Please restate, word for word, the lines below that begin at the one with "Task: Go to the Dashboard menu item" and end at the one with "Tap the Total". Leave out all other lines.

[[ Exercise inputs open ]]

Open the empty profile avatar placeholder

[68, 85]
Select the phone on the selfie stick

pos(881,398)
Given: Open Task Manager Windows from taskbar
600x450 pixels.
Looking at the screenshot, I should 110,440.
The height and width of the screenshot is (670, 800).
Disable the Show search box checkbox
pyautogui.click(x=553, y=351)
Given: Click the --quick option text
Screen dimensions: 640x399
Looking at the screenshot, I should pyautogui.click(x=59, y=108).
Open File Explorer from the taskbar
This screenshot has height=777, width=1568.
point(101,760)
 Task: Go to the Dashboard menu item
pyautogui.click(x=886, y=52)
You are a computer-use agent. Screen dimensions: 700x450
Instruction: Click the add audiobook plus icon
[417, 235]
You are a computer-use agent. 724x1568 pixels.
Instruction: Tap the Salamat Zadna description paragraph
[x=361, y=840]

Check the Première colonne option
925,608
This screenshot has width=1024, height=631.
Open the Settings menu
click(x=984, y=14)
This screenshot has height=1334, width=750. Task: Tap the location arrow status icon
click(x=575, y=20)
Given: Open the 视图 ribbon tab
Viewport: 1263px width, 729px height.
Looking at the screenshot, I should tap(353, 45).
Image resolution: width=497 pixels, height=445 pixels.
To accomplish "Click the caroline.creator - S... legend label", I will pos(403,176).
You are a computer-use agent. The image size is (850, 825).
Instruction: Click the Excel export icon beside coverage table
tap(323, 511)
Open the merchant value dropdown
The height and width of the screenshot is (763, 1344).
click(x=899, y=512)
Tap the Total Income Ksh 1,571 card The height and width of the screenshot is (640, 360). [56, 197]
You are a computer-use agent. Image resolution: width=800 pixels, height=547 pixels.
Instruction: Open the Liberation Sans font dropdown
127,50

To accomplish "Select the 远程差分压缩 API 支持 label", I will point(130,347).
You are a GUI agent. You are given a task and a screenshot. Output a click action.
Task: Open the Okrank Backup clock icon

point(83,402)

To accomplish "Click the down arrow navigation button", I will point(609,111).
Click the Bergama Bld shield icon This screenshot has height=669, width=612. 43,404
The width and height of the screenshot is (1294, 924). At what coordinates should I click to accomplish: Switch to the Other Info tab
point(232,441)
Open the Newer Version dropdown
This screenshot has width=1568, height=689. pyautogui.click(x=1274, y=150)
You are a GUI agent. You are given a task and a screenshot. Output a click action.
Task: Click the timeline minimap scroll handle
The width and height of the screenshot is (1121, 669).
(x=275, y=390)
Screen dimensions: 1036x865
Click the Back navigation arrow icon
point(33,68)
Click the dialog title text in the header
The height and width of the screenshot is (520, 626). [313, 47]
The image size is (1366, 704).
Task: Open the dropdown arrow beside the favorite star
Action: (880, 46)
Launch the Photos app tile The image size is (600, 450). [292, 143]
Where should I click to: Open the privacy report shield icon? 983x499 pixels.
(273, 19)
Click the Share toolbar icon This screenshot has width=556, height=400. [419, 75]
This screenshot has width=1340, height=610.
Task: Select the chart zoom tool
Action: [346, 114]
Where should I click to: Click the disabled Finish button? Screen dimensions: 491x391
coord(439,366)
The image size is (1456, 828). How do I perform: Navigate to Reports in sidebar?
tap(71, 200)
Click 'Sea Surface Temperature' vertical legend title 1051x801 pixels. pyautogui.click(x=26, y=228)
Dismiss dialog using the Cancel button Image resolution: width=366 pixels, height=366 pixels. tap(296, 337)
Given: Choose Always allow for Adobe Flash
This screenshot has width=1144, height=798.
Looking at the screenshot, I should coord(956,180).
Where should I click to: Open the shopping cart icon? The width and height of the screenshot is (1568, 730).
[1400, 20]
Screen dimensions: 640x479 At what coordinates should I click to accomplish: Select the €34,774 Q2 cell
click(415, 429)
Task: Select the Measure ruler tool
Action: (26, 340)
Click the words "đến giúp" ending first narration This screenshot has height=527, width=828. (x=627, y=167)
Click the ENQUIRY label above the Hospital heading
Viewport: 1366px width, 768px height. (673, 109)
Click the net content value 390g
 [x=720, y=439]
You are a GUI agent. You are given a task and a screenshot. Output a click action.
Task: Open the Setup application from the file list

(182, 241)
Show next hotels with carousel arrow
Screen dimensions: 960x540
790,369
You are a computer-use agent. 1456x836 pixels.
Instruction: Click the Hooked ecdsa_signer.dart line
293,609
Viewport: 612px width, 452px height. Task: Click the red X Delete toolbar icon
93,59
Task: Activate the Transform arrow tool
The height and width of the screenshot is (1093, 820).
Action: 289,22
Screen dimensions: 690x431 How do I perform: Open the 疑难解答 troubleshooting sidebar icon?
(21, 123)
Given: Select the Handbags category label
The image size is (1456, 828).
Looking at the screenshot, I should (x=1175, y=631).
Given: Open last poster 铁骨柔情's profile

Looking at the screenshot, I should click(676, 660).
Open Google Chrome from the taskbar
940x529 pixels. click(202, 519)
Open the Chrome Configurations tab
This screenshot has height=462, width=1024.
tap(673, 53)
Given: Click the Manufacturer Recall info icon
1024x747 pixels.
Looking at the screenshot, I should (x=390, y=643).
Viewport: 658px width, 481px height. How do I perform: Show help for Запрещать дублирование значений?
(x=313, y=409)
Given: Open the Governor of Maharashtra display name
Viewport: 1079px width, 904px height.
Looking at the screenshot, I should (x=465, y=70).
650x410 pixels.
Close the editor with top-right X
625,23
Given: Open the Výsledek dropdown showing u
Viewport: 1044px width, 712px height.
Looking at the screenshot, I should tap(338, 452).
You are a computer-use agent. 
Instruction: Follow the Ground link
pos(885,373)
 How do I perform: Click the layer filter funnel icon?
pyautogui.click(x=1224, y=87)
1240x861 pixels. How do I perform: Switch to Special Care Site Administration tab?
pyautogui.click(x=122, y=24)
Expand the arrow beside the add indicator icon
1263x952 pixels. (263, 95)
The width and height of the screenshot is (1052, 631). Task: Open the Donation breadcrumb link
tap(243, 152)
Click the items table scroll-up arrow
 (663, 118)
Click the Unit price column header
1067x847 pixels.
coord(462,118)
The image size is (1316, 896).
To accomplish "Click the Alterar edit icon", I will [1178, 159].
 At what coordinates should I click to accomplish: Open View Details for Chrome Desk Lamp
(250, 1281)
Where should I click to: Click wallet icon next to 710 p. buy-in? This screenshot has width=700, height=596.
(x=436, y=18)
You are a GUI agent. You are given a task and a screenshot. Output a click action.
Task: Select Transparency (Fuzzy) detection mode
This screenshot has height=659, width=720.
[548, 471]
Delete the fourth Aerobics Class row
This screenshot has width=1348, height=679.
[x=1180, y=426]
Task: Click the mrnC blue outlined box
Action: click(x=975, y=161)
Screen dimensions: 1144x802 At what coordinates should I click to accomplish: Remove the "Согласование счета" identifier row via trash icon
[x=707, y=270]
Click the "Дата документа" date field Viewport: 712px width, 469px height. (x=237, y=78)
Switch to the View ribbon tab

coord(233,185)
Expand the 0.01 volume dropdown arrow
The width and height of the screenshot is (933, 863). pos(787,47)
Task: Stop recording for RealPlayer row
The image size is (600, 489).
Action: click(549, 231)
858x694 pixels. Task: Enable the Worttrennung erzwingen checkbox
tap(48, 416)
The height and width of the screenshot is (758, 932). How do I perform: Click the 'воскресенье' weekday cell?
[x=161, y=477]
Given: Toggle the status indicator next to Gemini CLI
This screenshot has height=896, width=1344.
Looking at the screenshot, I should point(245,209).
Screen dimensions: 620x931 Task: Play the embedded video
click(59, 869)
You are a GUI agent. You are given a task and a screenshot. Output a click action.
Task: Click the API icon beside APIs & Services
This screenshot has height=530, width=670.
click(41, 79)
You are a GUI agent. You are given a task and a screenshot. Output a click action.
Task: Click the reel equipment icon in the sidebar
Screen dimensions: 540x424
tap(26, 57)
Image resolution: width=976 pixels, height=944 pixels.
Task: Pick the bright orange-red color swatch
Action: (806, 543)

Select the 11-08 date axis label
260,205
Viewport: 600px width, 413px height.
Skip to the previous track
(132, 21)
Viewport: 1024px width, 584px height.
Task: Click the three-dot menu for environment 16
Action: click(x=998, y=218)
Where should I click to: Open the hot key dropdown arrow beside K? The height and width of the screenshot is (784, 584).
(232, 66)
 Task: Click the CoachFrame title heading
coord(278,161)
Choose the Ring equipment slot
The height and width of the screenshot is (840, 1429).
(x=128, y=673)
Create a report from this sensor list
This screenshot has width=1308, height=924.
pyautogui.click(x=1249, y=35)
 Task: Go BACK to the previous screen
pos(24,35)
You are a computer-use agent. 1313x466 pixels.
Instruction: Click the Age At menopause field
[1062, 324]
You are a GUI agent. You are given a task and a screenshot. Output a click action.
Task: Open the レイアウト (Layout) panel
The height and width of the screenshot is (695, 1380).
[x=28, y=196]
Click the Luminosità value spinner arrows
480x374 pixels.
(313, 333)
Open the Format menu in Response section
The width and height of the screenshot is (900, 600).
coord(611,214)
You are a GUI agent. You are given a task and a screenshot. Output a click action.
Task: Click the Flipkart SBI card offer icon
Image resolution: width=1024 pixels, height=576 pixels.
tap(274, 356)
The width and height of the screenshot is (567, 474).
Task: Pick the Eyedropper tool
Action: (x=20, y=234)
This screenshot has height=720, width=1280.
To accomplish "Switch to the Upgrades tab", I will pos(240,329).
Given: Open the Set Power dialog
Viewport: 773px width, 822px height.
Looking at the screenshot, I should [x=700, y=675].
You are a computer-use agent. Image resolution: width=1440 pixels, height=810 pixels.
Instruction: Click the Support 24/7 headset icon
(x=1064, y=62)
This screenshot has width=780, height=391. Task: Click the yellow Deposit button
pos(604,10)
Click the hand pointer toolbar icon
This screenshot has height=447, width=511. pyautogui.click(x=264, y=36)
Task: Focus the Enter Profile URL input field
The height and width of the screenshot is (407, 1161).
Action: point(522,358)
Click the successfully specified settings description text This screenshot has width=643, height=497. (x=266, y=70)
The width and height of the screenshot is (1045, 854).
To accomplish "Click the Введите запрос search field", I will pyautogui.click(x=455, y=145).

[[ Exercise inputs closed ]]

→ **Written answer**
 Task: Go to the Dashboard menu item
pyautogui.click(x=886, y=52)
You are a computer-use agent. Screen dimensions: 700x450
Instruction: Click the add audiobook plus icon
[417, 235]
You are a computer-use agent. 724x1568 pixels.
Instruction: Tap the Salamat Zadna description paragraph
[x=361, y=840]

Check the Première colonne option
925,608
This screenshot has width=1024, height=631.
Open the Settings menu
click(x=984, y=14)
This screenshot has height=1334, width=750. Task: Tap the location arrow status icon
click(x=575, y=20)
Given: Open the 视图 ribbon tab
Viewport: 1263px width, 729px height.
Looking at the screenshot, I should tap(353, 45).
Image resolution: width=497 pixels, height=445 pixels.
To accomplish "Click the caroline.creator - S... legend label", I will pos(403,176).
You are a computer-use agent. The image size is (850, 825).
Instruction: Click the Excel export icon beside coverage table
tap(323, 511)
Open the merchant value dropdown
The height and width of the screenshot is (763, 1344).
click(x=899, y=512)
Tap the Total Income Ksh 1,571 card The height and width of the screenshot is (640, 360). [56, 197]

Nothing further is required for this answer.